• _Written problem_
Print each of the following rows verbatim, keeping every character unchanged.

━━━━━ Dataset excerpts

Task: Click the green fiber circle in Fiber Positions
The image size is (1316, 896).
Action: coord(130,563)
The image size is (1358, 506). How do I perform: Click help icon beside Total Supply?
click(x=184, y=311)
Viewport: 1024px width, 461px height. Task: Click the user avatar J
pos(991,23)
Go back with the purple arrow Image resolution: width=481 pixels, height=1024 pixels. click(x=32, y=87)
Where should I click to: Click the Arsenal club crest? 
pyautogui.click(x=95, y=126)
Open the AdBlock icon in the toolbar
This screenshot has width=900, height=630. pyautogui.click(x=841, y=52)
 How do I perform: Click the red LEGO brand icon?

━━━━━━━━━━

• _Solution_
Task: Click the green fiber circle in Fiber Positions
The image size is (1316, 896).
Action: coord(130,563)
The image size is (1358, 506). How do I perform: Click help icon beside Total Supply?
click(x=184, y=311)
Viewport: 1024px width, 461px height. Task: Click the user avatar J
pos(991,23)
Go back with the purple arrow Image resolution: width=481 pixels, height=1024 pixels. click(x=32, y=87)
Where should I click to: Click the Arsenal club crest? 
pyautogui.click(x=95, y=126)
Open the AdBlock icon in the toolbar
This screenshot has width=900, height=630. pyautogui.click(x=841, y=52)
 How do I perform: Click the red LEGO brand icon?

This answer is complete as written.